> _WHAT YOU HAVE TO DO_
Copy, word for word, the lines below from the one containing "You are a computer-use agent. This" up to and including the one containing "Task: Click the GUARDAR button", with pictures left out.

> _Stored records_
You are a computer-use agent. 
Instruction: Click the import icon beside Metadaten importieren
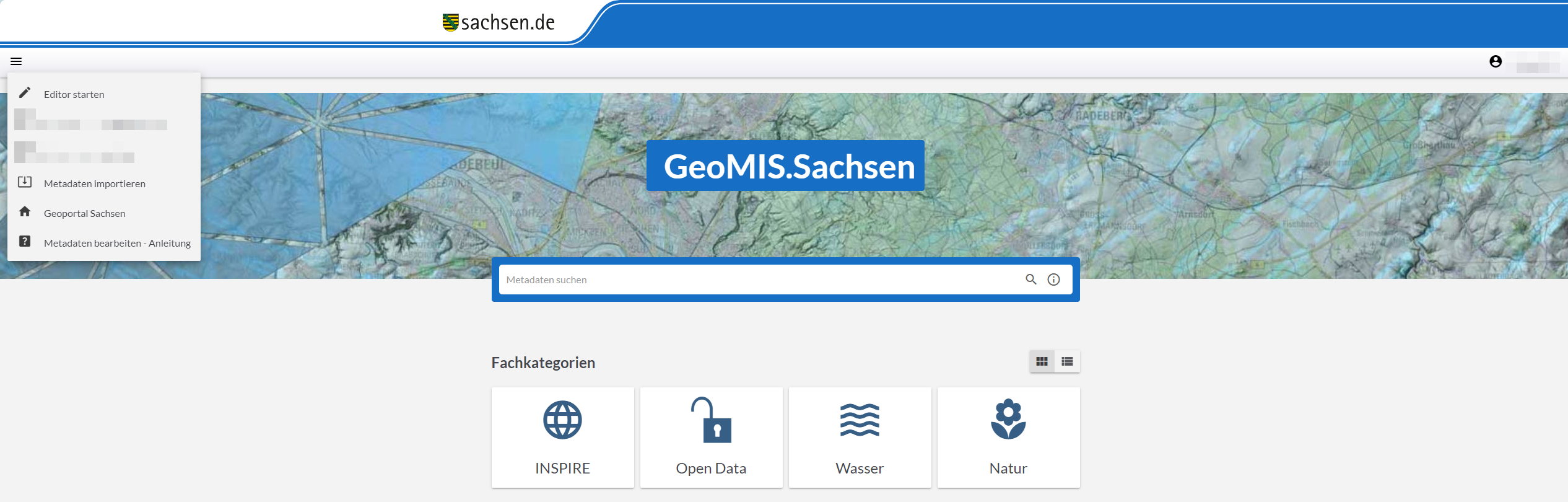[x=25, y=182]
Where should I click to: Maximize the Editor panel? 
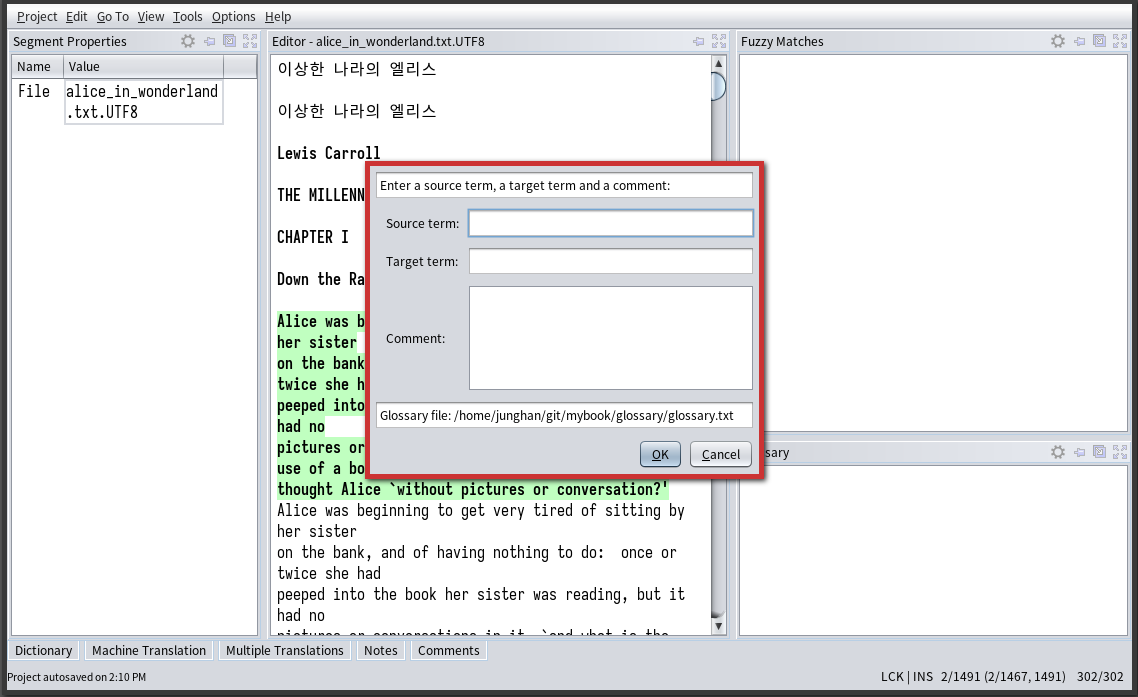[719, 42]
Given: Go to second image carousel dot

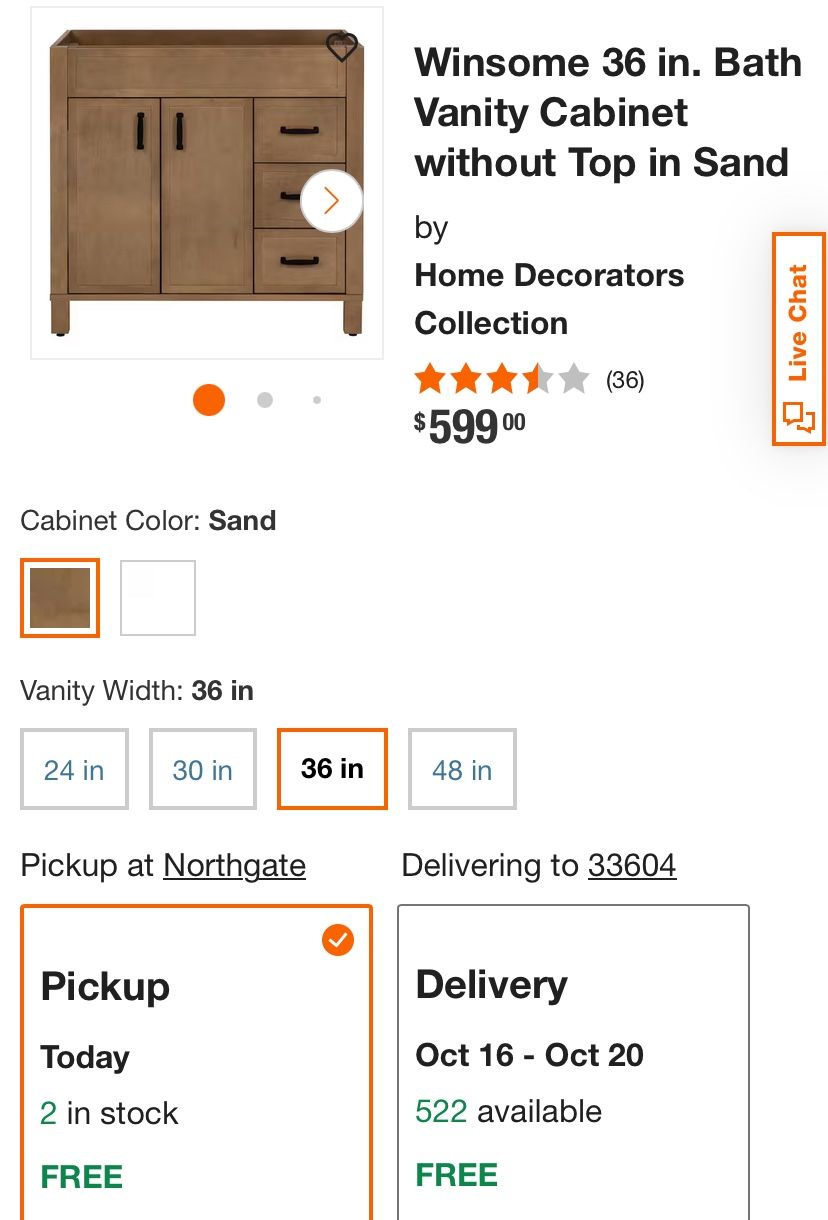Looking at the screenshot, I should (265, 400).
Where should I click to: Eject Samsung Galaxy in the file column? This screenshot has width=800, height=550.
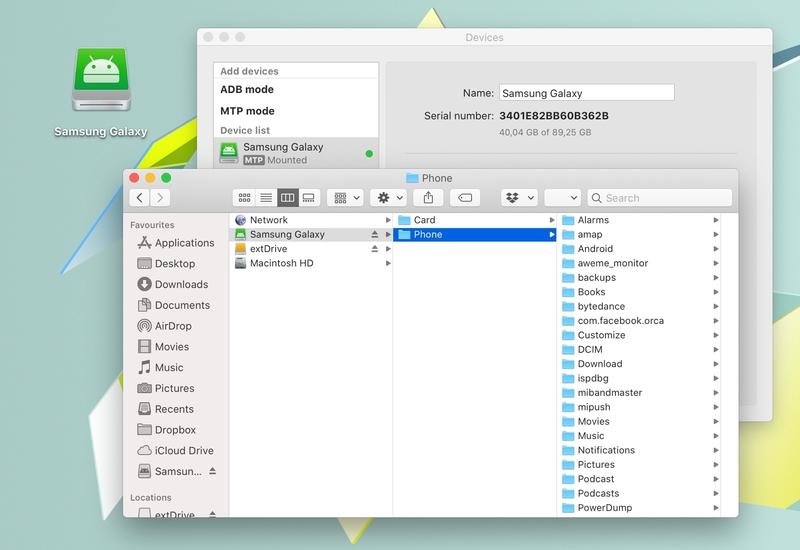(x=374, y=235)
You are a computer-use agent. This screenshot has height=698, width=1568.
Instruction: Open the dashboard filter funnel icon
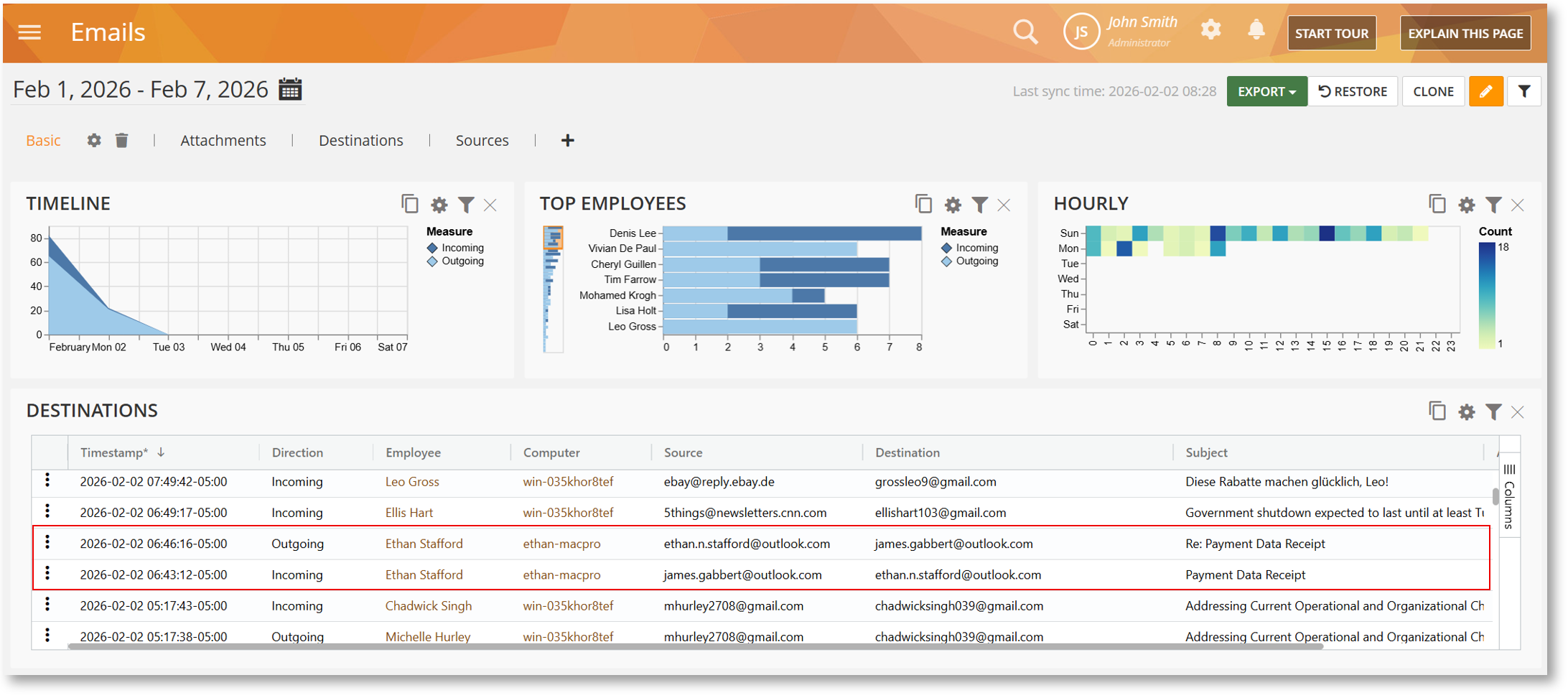pos(1524,92)
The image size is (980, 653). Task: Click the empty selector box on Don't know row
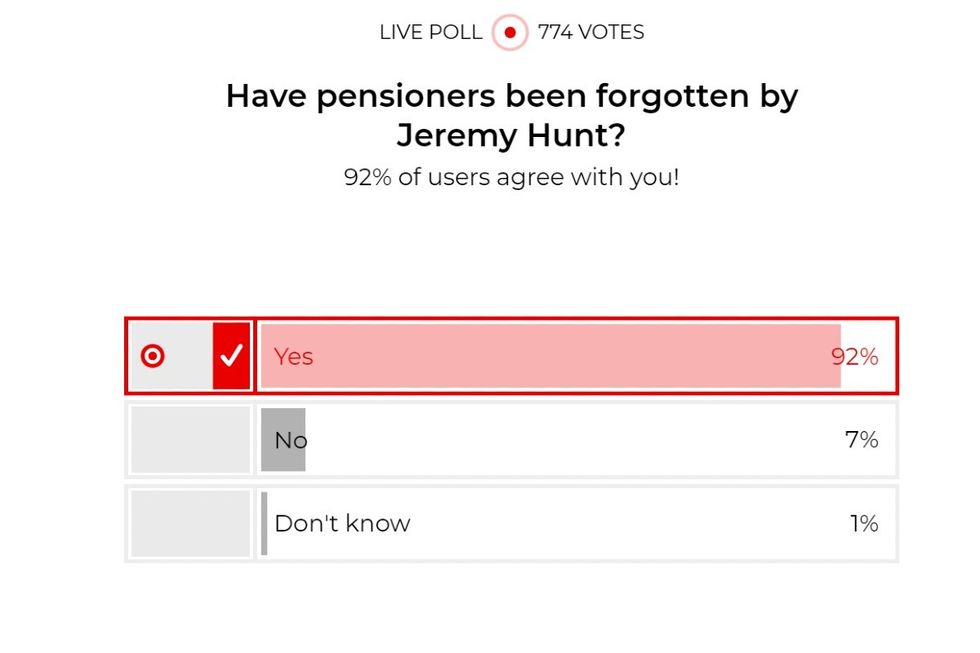tap(188, 522)
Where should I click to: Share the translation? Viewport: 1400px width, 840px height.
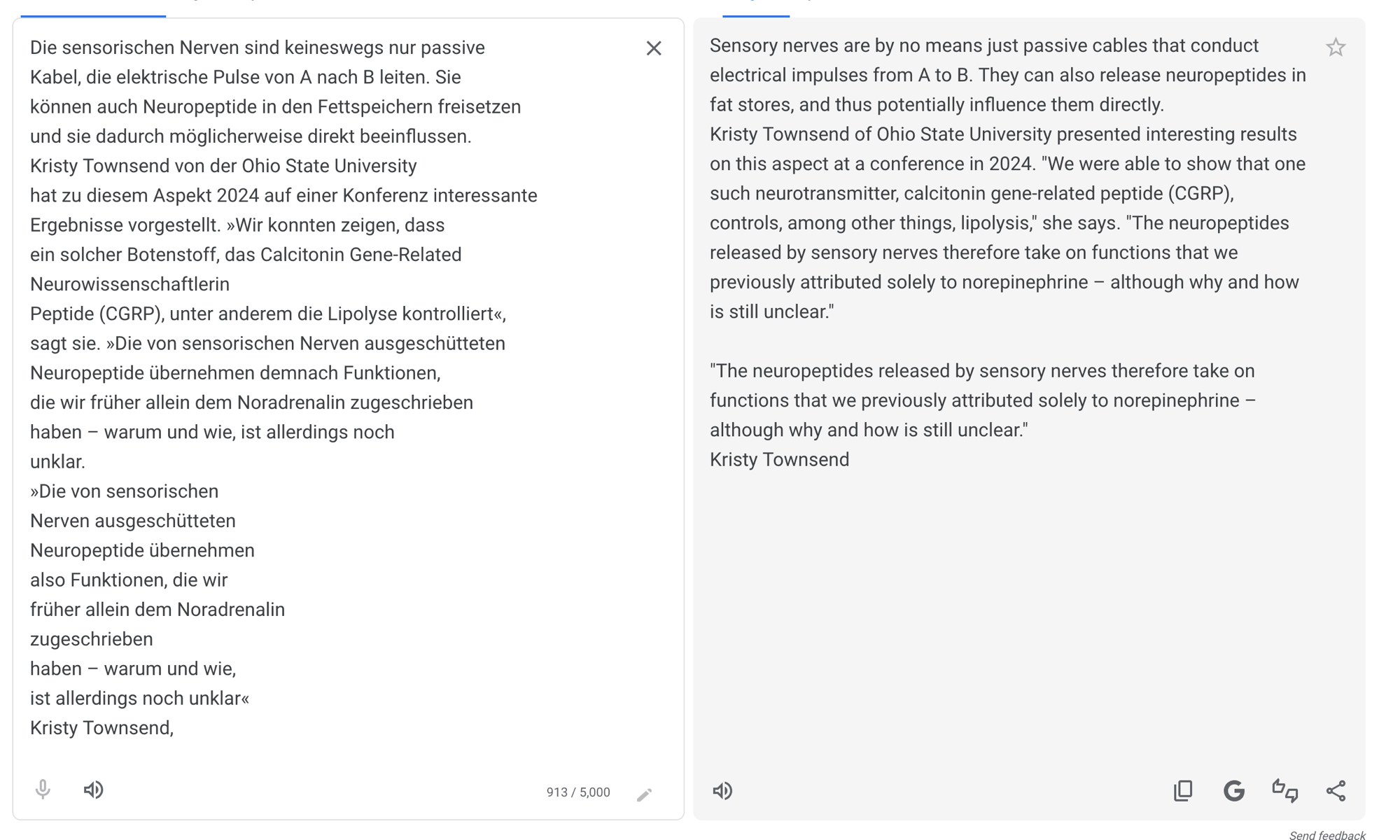click(1336, 791)
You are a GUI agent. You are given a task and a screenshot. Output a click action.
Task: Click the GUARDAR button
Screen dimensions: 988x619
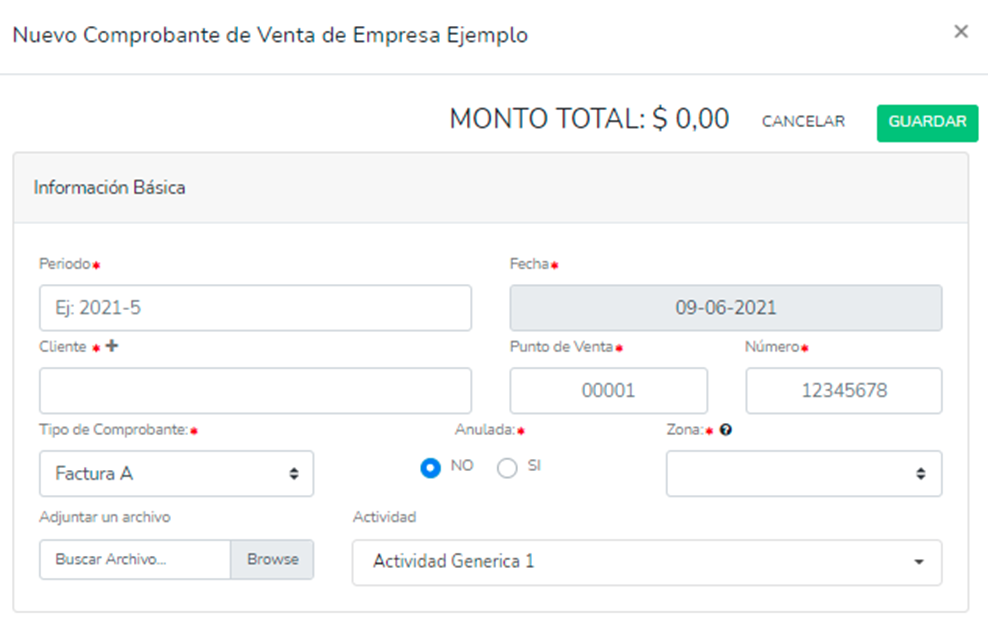coord(927,122)
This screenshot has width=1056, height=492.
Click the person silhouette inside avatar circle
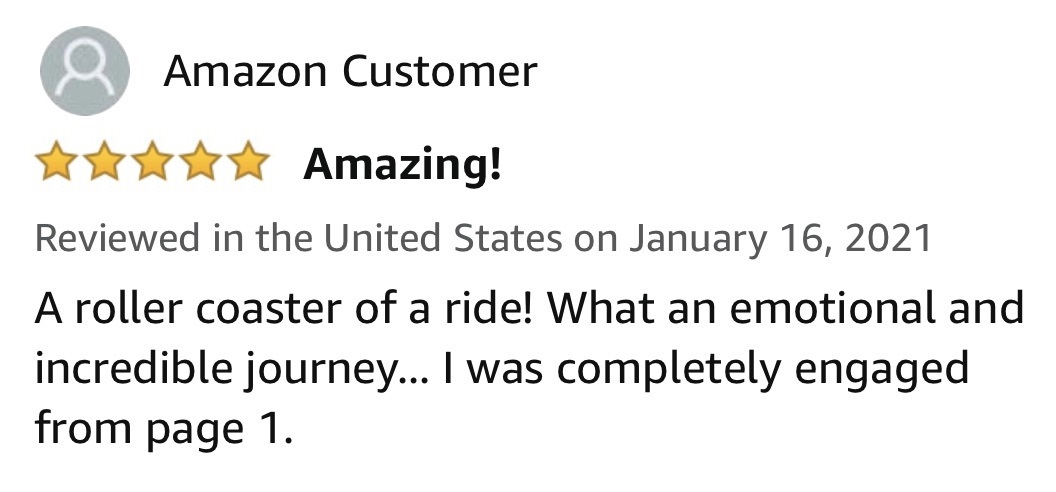pos(85,67)
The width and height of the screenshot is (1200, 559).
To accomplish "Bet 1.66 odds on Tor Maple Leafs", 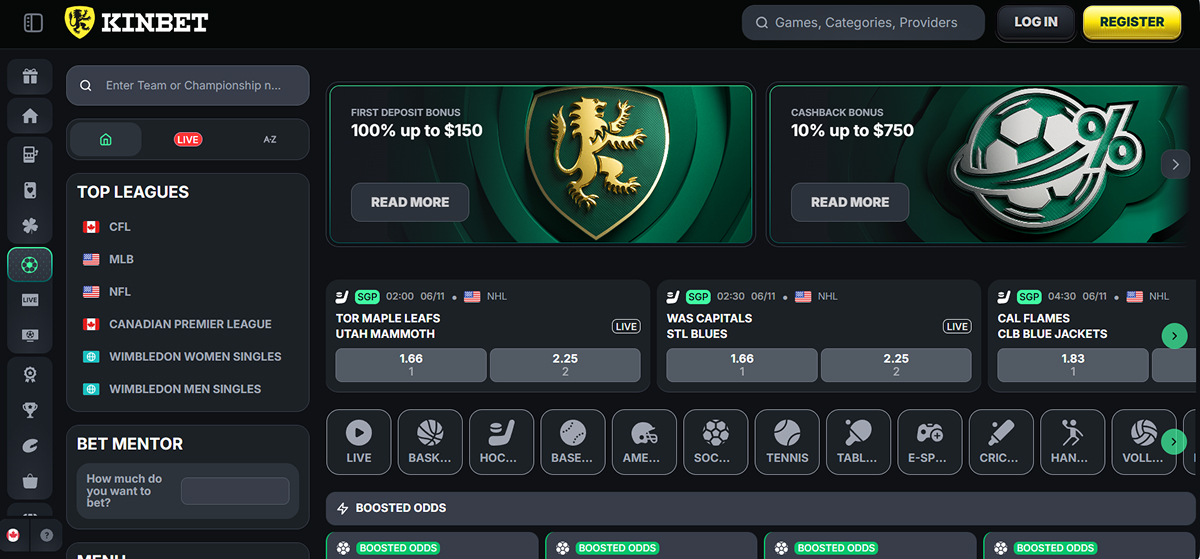I will 411,365.
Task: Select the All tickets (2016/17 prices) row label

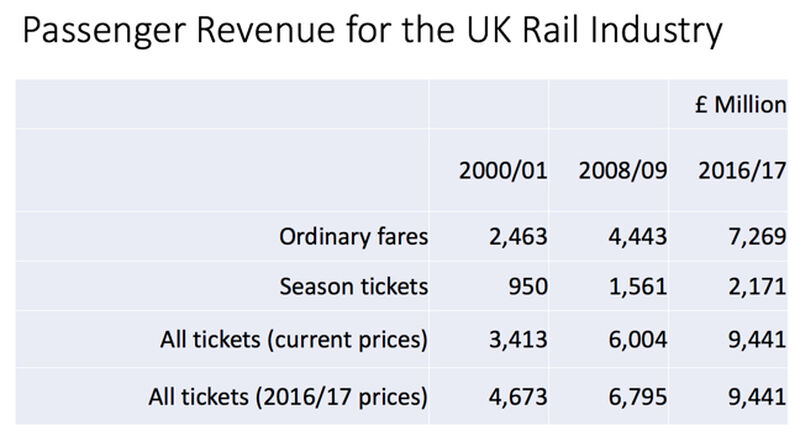Action: click(288, 397)
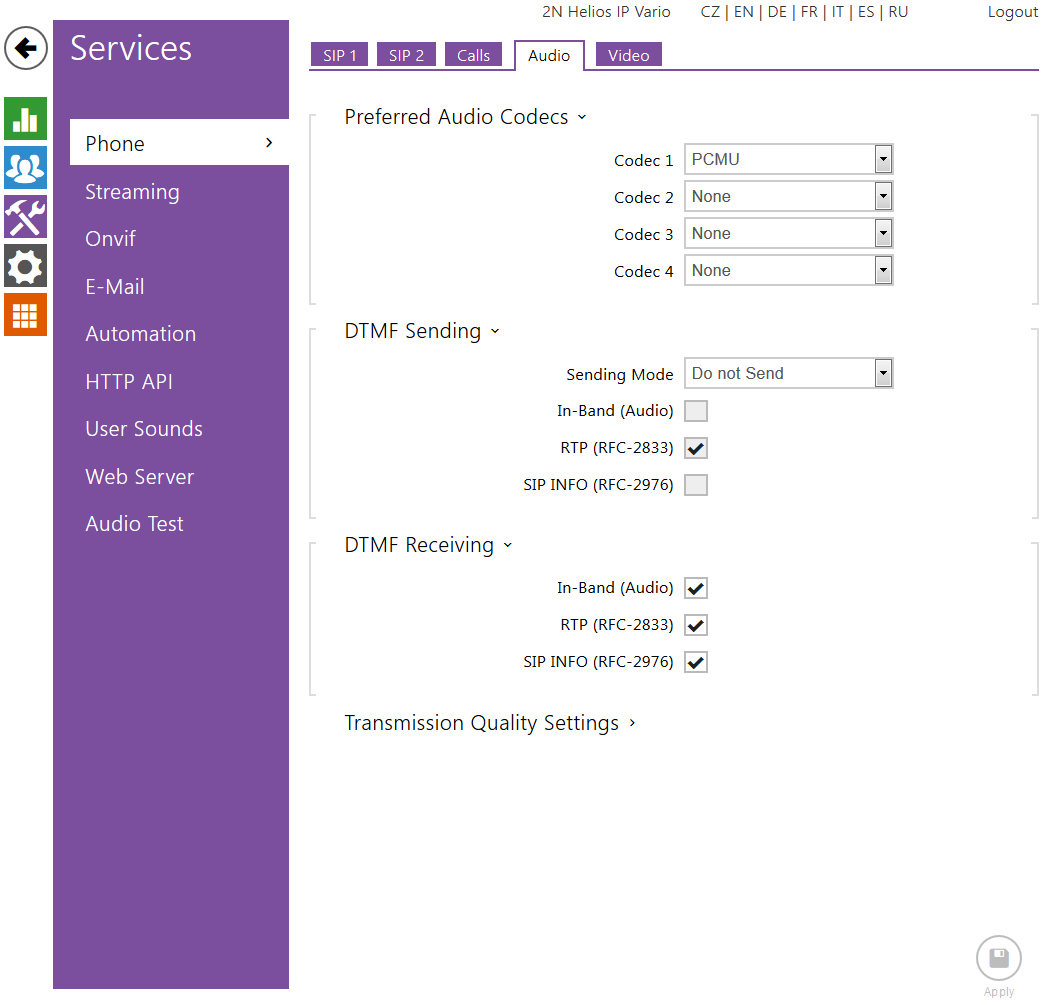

> _SOLUTION_
You are a computer-use agent. This screenshot has height=698, width=1568.
Instruction: Open the dashboard filter funnel icon
pos(1524,92)
The image size is (980, 653). Task: Click the empty selector box on Don't know row
tap(188, 522)
Where should I click to: Share the translation? Viewport: 1400px width, 840px height.
click(1336, 791)
You are a GUI agent. You are given a task and a screenshot. Output a click action.
Task: Click the GUARDAR button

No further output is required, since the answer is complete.